Posts Tagged ‘SharePoint 2010’

Getting Social with SharePoint

Friday, November 4th, 2011

Microsoft’s heavy hitting web application platform, SharePoint has taken business communities by storm and continues to dominate the market. Since its release in 2001, SharePoint has evolved as a sort of jack-of-all-trades in the industry, helping businesses with document and content management issues as well as clearing out long standing communication challenges common before the existence of such a powerful platform. SharePoint has made business collaboration beyond easy, but does it have the capacity to help employees connect on a social level? It sure does.

There is no denying the world has been taken by storm by social networking sites like Facebook, Twitter and LinkedIn.
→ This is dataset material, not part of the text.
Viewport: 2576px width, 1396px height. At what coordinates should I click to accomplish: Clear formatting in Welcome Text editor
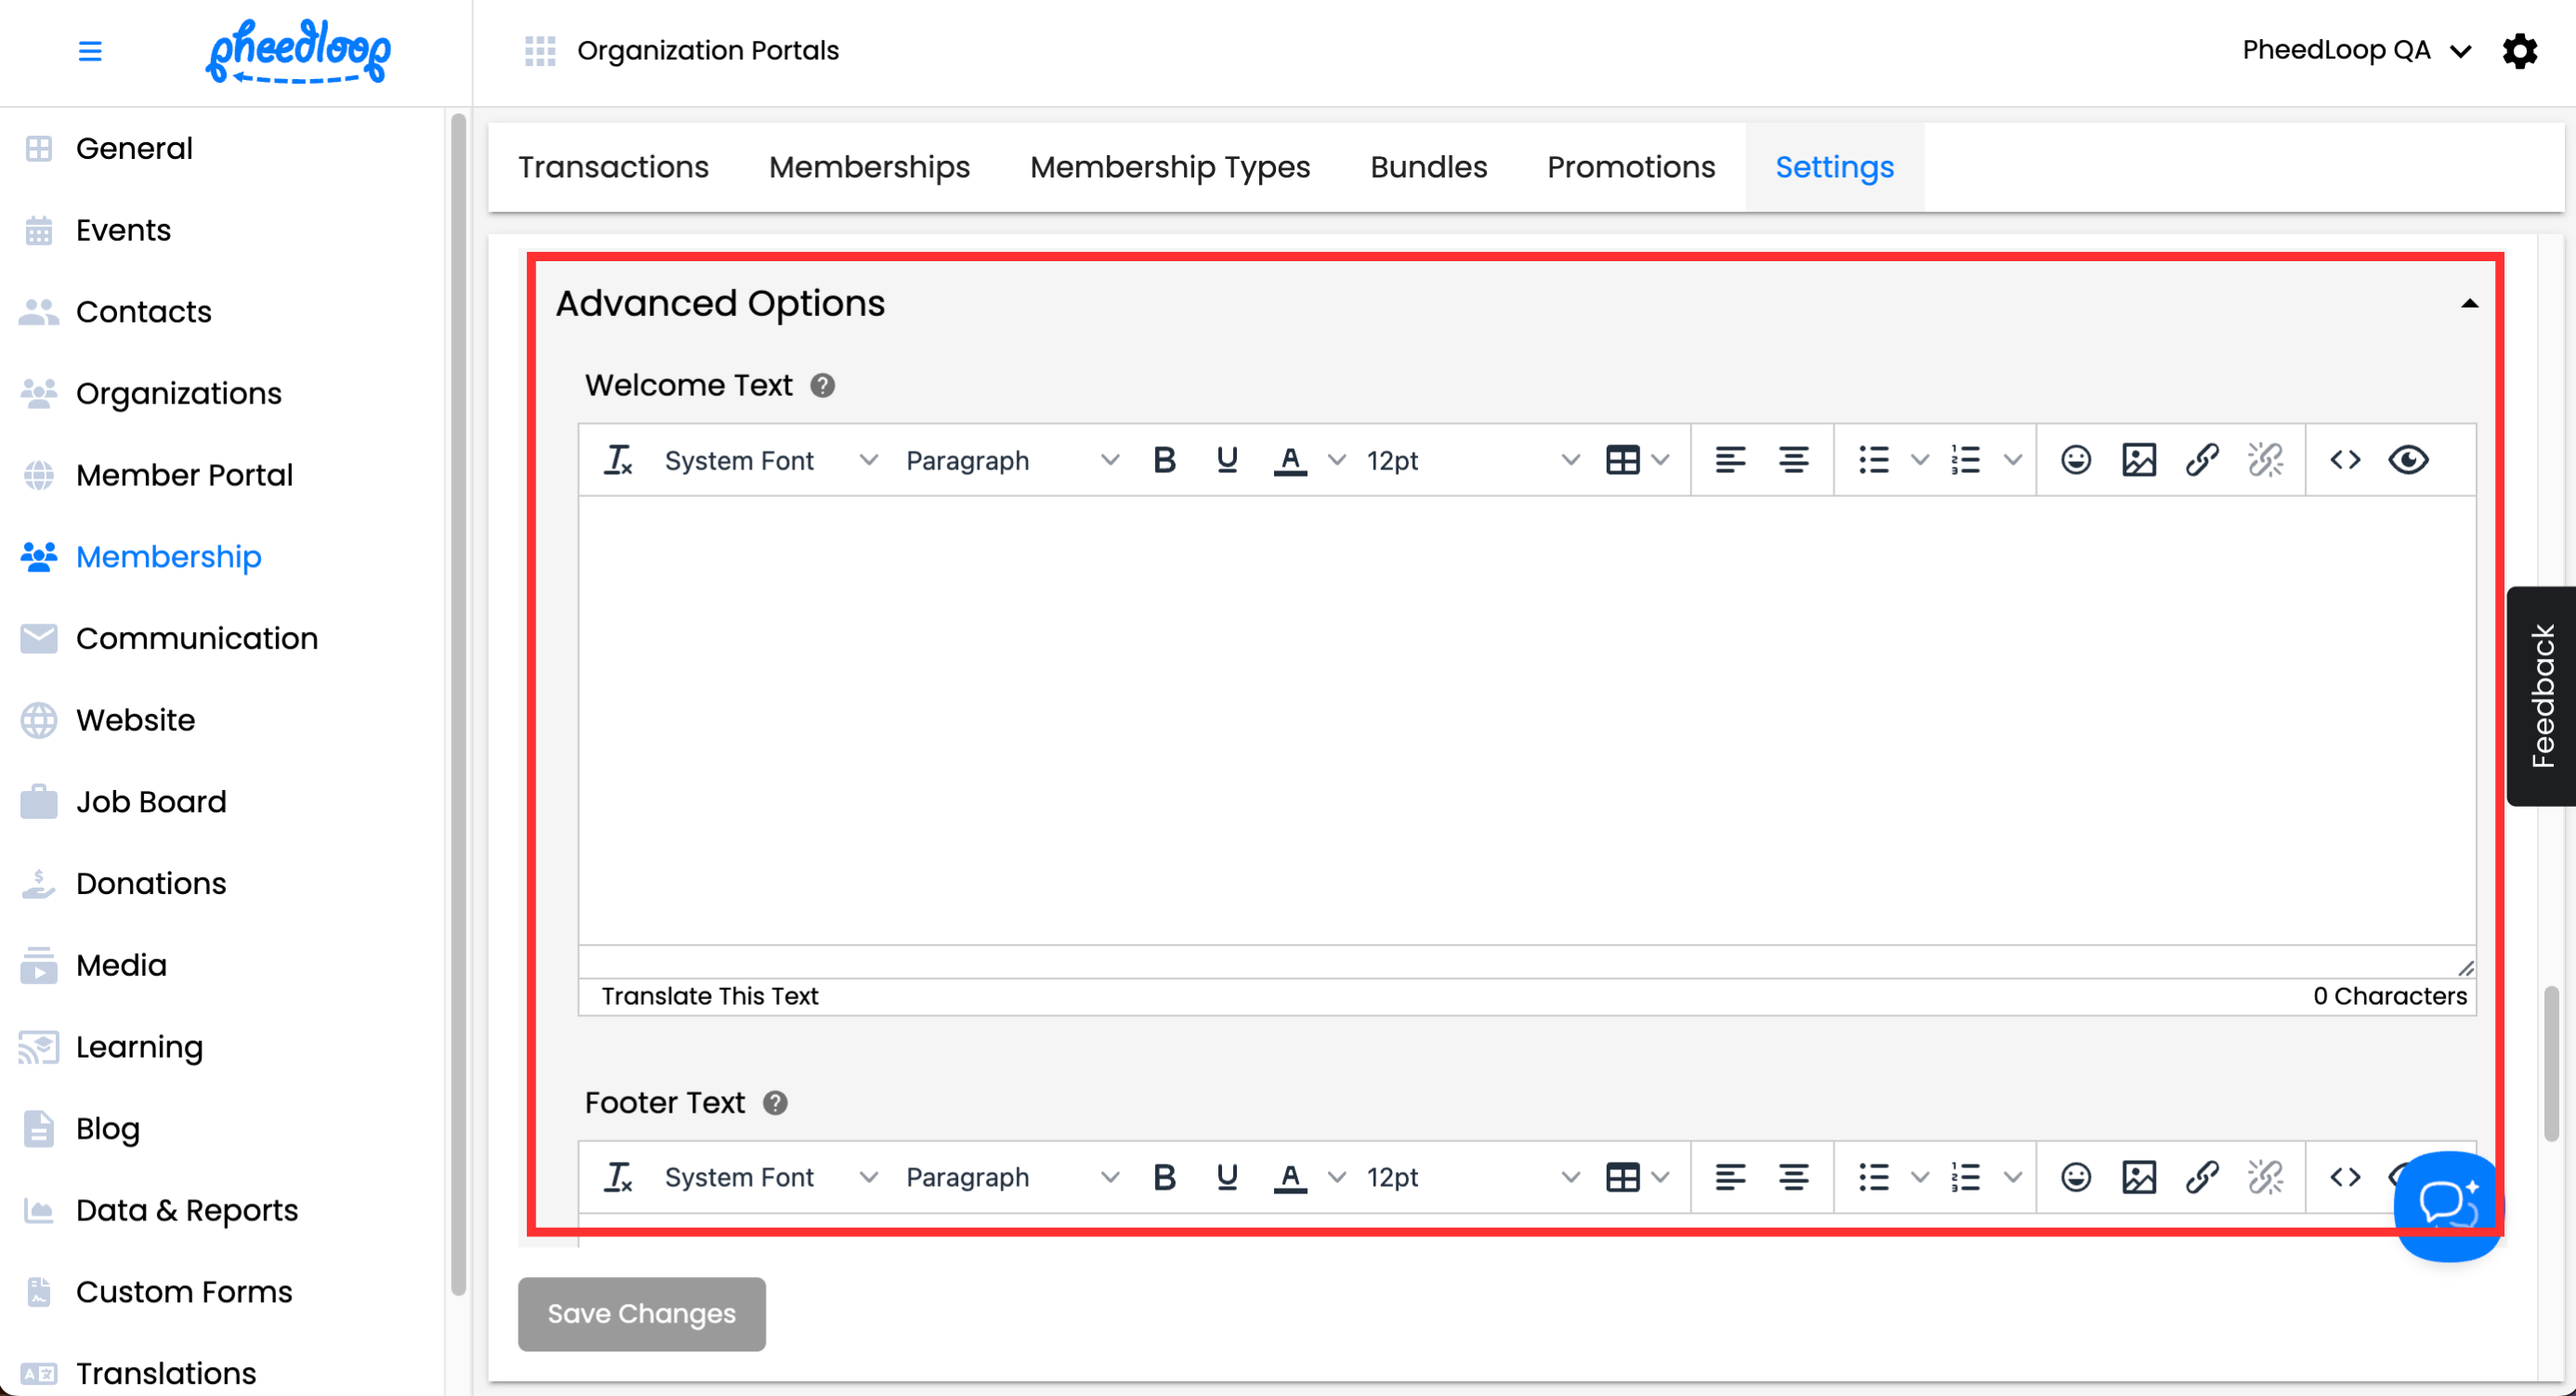(618, 460)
These amazingly successful sites have been putting people in touch and connecting folks with like interests globally for years now, but does this sort of social networking have a place in business communities? Absolutely.

Strengthening relationships and making personal connections in the workplace helps push business results; it’s why the last decade has seen an increase in team building activities – people tend to work better when they feel they belong to a bigger community, contributing to common goals. The trouble is,  how do you build these relationships when your company houses five thousand employees or the nature of your business content is too sensitive to risk being  put on a third party social networking site? What you do is use SharePoint.

SharePoint has a plethora of built in functionality for social networking. HR training and good governance are a must but outside that getting started is simple and the great thing about SharePoint’s social networking capabilities is that it uses skill sets that most people already possess. SharePoint has integrated feeds like Facebook, personal profile pages like LinkedIn and status messages with a Twitter format feel. These easy to use features are important when onboarding employees to an internal social networking experience because the bottom line is social networking only works if most everyone can and will use it.

Some features to look forward to in your SharePoint social networking experience:

My Site Profile – Each SharePoint user gets their own My Site page to tell a little about themselves, their work, skills, and current projects.

My Newsfeed – From your site you can create status messages to keep colleagues updated.

Tag and Like Profile Pages – Each user has the capability to tag and like other pages, which are then displayed in a cloud on your site and in colleagues activity feeds.

Blog – SharePoint provides rich blogging functionality for both internal and external posts.